Leading officials from 125 countries are expected to sign the first worldwide anti-corruption treaty this week during a U.N. convention being held in Merida, capital of Mexico's Yucatan state.
Attorney General John Ashcroft and Mexican President Vicente Fox were among the first to sign the U.N. Convention Against Corruption, an agreement aimed at stamping out corruption and embezzlement in poor and rich nations.
"Corruption is a tax on the poor. It steals from the needy to enrich the wealthy. Corruption must end," Mr. Ashcroft said.
The agreement requires banks in money havens to be placed under more scrutiny, while allowing poor countries to recover billions of stolen dollars. Poor nations usually must wait for years before such funds are returned, if they ever are fully paid back.

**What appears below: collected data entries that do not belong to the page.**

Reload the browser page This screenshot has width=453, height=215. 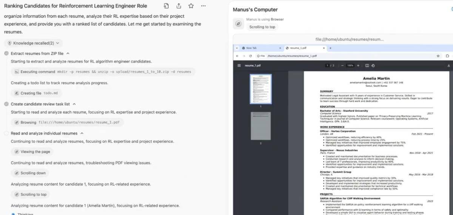tap(250, 56)
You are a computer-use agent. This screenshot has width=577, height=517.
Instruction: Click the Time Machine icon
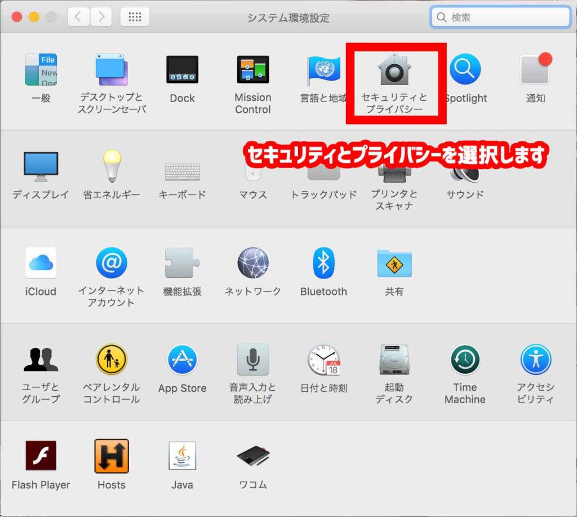[465, 360]
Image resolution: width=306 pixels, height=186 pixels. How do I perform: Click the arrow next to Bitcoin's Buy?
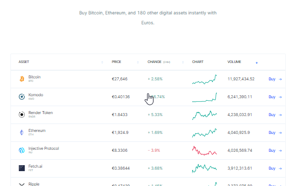click(x=280, y=79)
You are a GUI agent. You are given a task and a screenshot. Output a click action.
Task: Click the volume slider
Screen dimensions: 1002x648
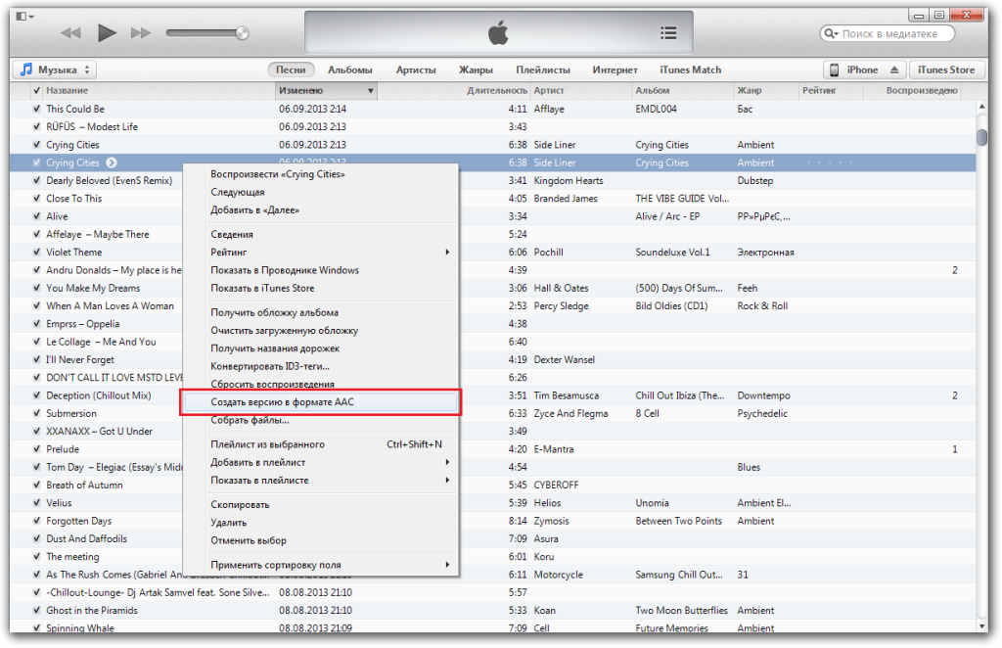click(x=205, y=33)
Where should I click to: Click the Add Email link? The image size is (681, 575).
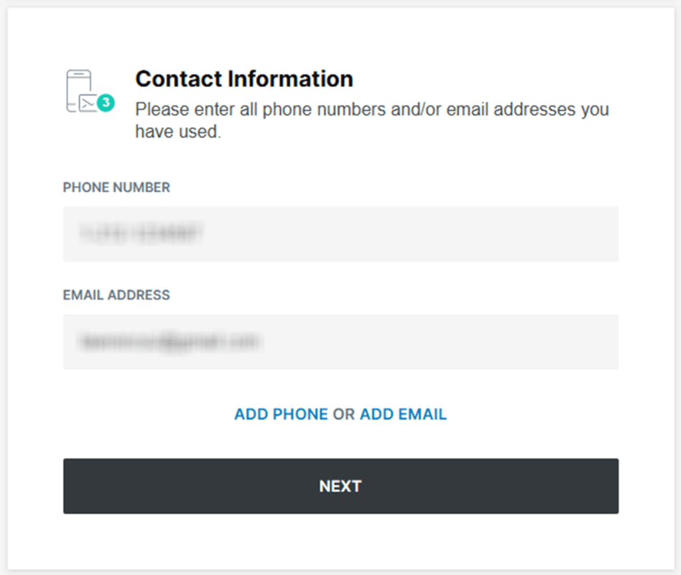point(403,415)
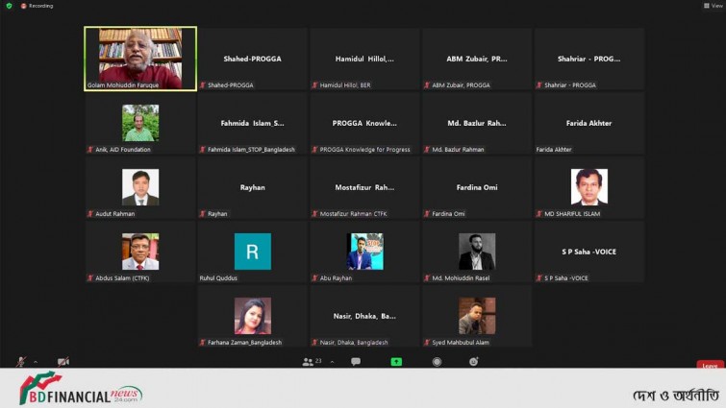Select Golam Mohiuddin Faruque's video tile
The height and width of the screenshot is (408, 726).
[x=140, y=58]
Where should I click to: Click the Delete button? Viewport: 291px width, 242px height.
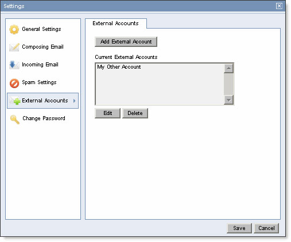(135, 113)
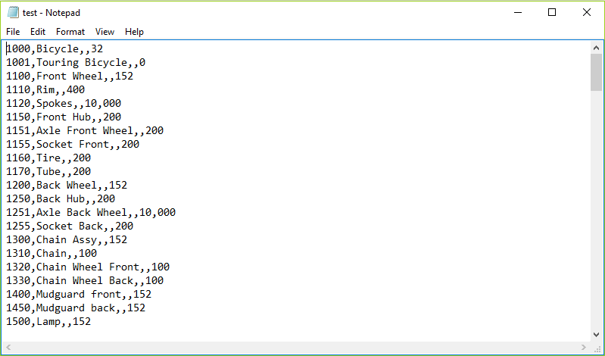Click the Notepad icon in title bar
The height and width of the screenshot is (356, 605).
click(13, 12)
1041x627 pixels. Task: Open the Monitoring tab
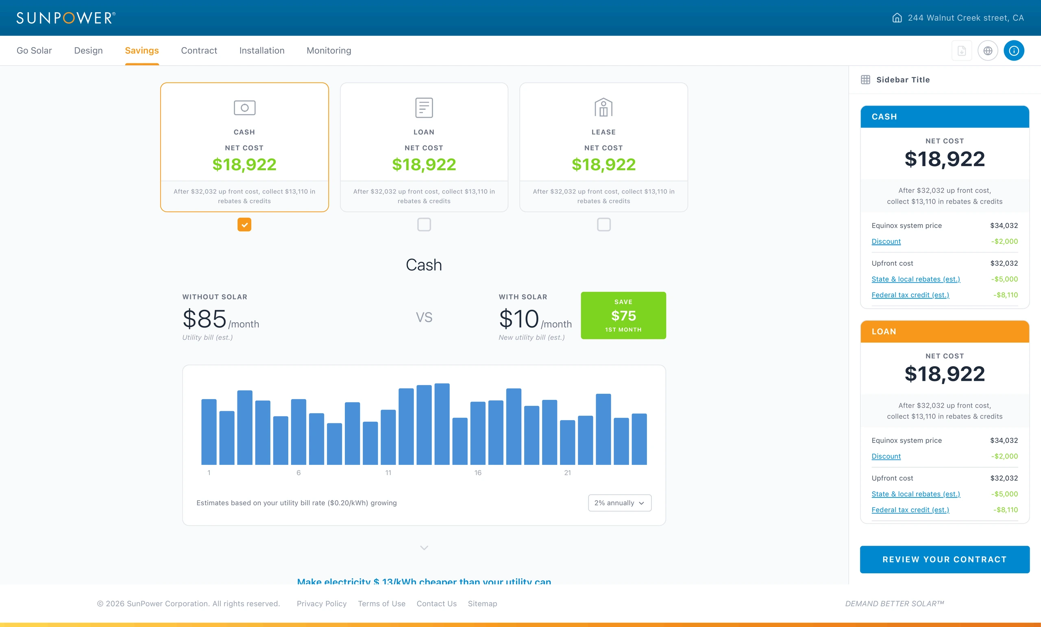[x=329, y=51]
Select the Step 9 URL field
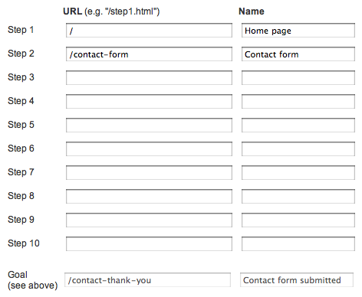 point(149,220)
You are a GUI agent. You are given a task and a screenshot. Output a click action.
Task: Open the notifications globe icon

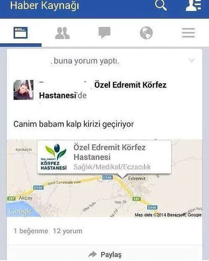146,33
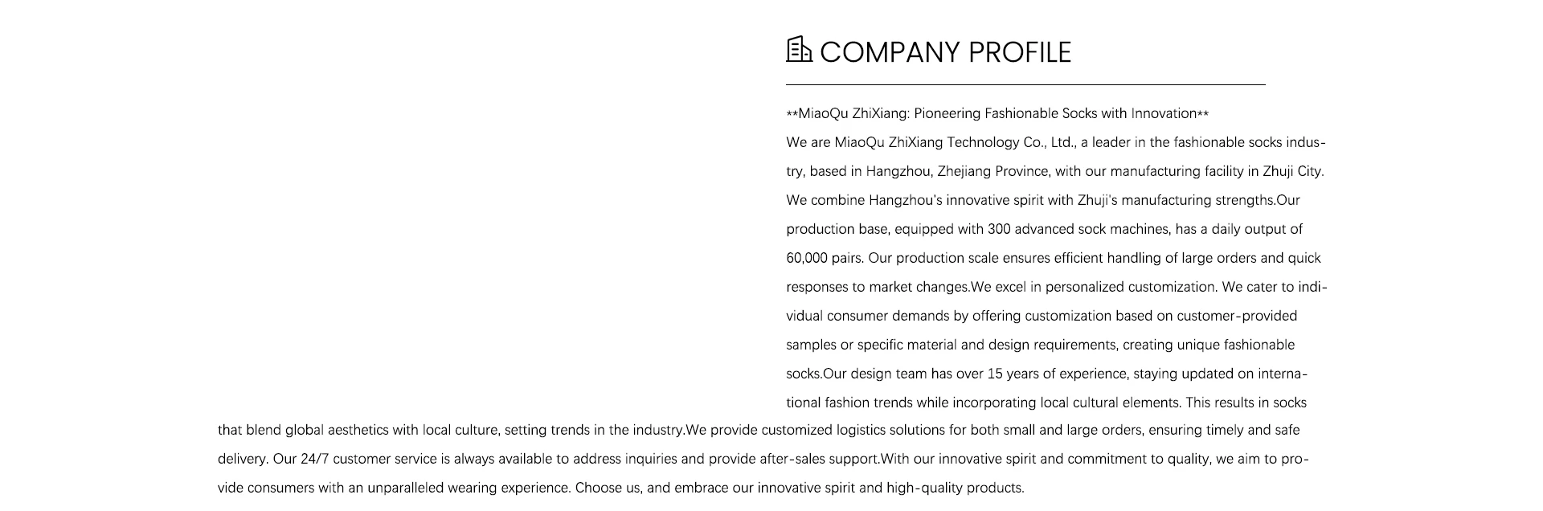The height and width of the screenshot is (511, 1543).
Task: Click 'MiaoQu ZhiXiang Technology Co., Ltd.' text
Action: (955, 142)
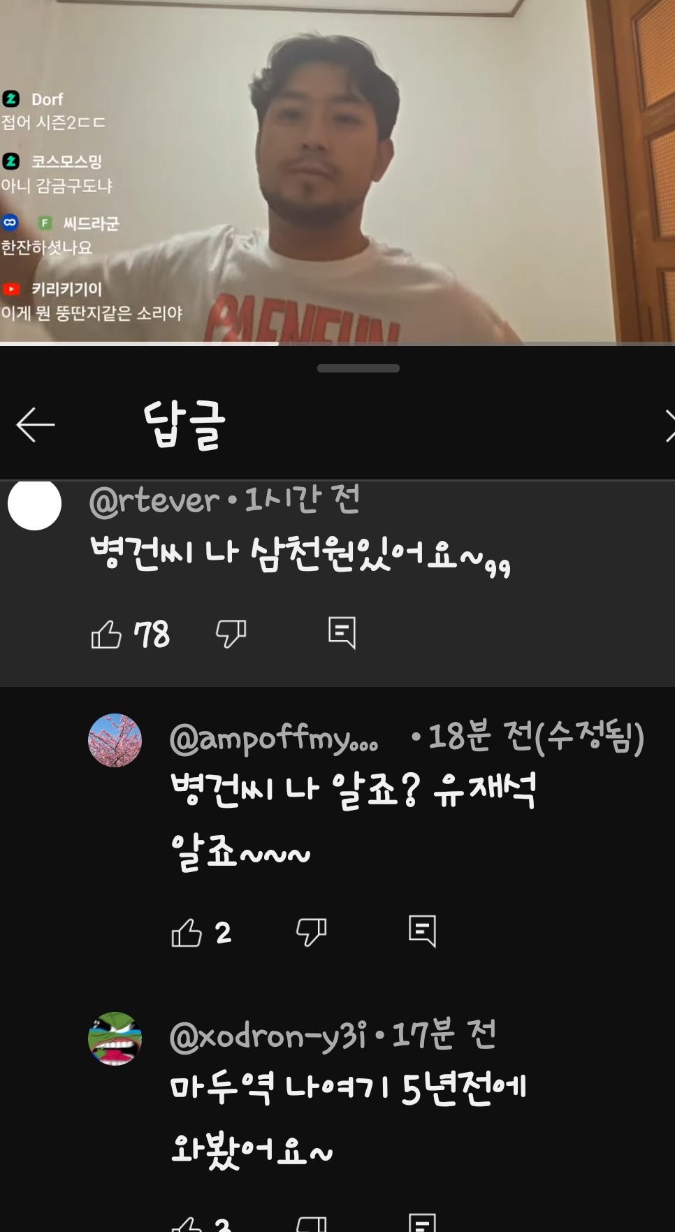Open @ampoffmy's cherry blossom avatar
The height and width of the screenshot is (1232, 675).
(115, 740)
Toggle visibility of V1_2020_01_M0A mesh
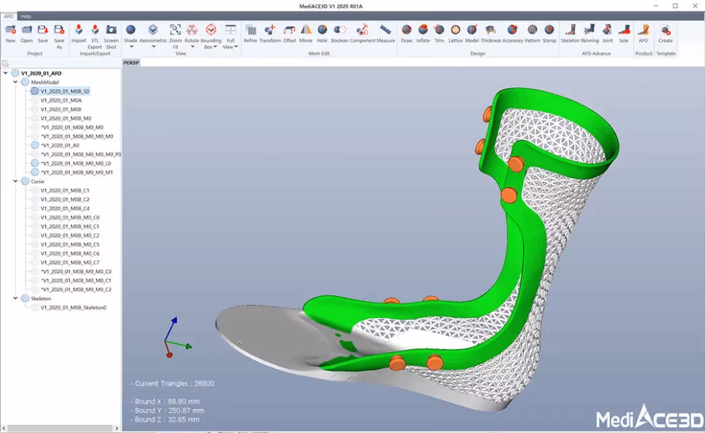The width and height of the screenshot is (705, 433). click(35, 100)
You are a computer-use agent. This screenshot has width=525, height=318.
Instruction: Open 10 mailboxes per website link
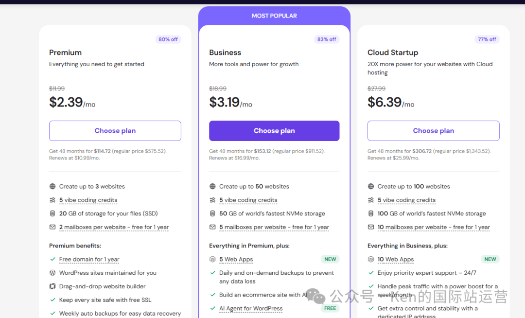click(x=434, y=227)
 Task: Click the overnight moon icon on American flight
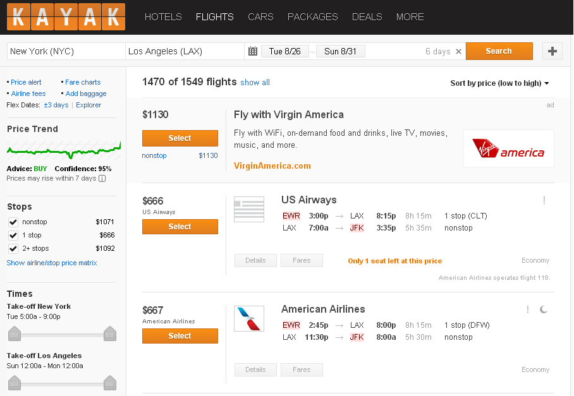click(x=544, y=309)
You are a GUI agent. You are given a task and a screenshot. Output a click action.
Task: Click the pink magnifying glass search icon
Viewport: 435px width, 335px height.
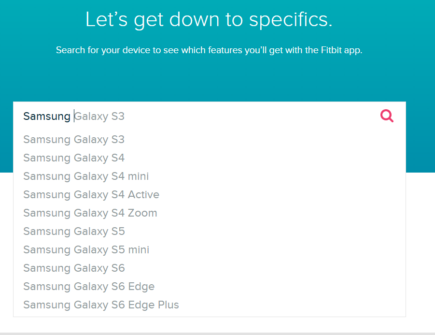point(387,116)
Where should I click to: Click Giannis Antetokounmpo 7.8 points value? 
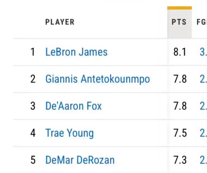coord(180,79)
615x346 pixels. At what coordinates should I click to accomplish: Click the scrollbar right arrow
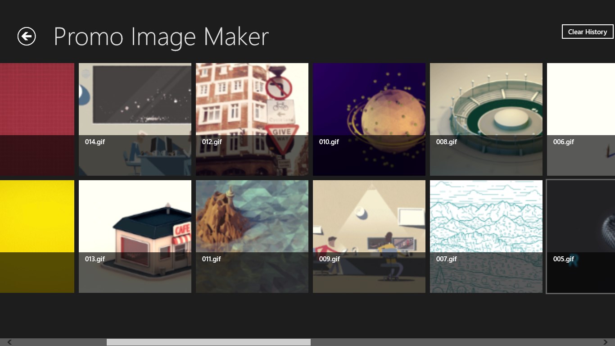[606, 342]
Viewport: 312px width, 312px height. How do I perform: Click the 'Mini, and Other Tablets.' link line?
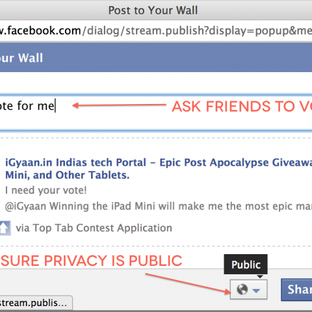pyautogui.click(x=67, y=175)
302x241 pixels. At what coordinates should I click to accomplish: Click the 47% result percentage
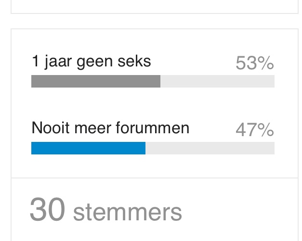(x=255, y=129)
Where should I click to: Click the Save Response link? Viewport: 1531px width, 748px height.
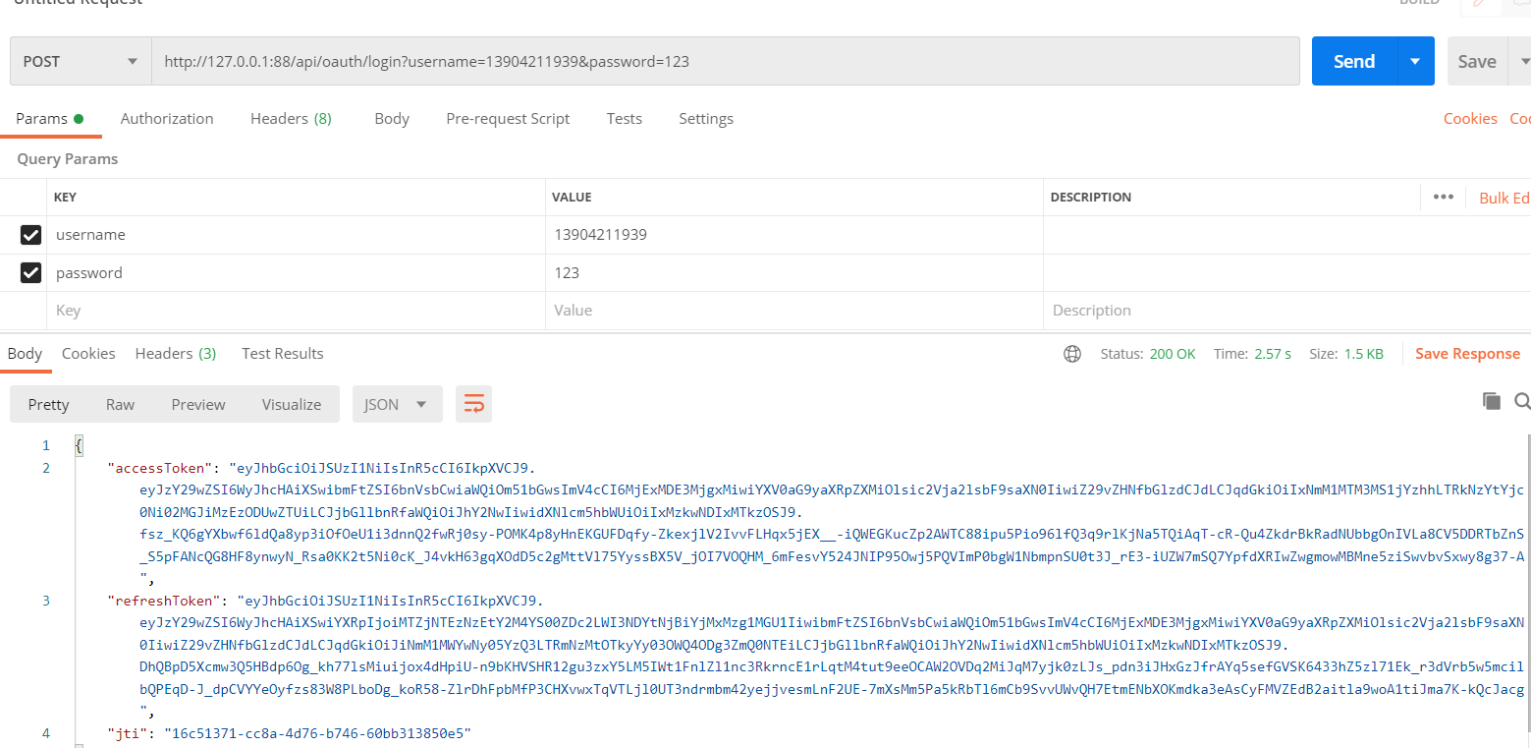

The treaty also urges signatories to fight theft in the corporate sector and punish domestic companies that pay bribes in other nations.
U.N. Secretary-General Kofi Annan called the treaty a major breakthrough.
In a written statement, he said it will help tackle a pressing problem for many developing countries, where corrupt elite have looted billions of dollars that are desperately needed by new governments to redress the economic and social problems inflicted on their society.
It is estimated that billions of dollars have been lost to graft in poor nations, destroying schools, hospitals, agriculture, and industries. International agencies say corruption takes about five percent of the world's economic output.
The U.N. meeting ends Thursday, but the treaty will not go into effect until ratified by the legislatures of at least 30 signatory countries.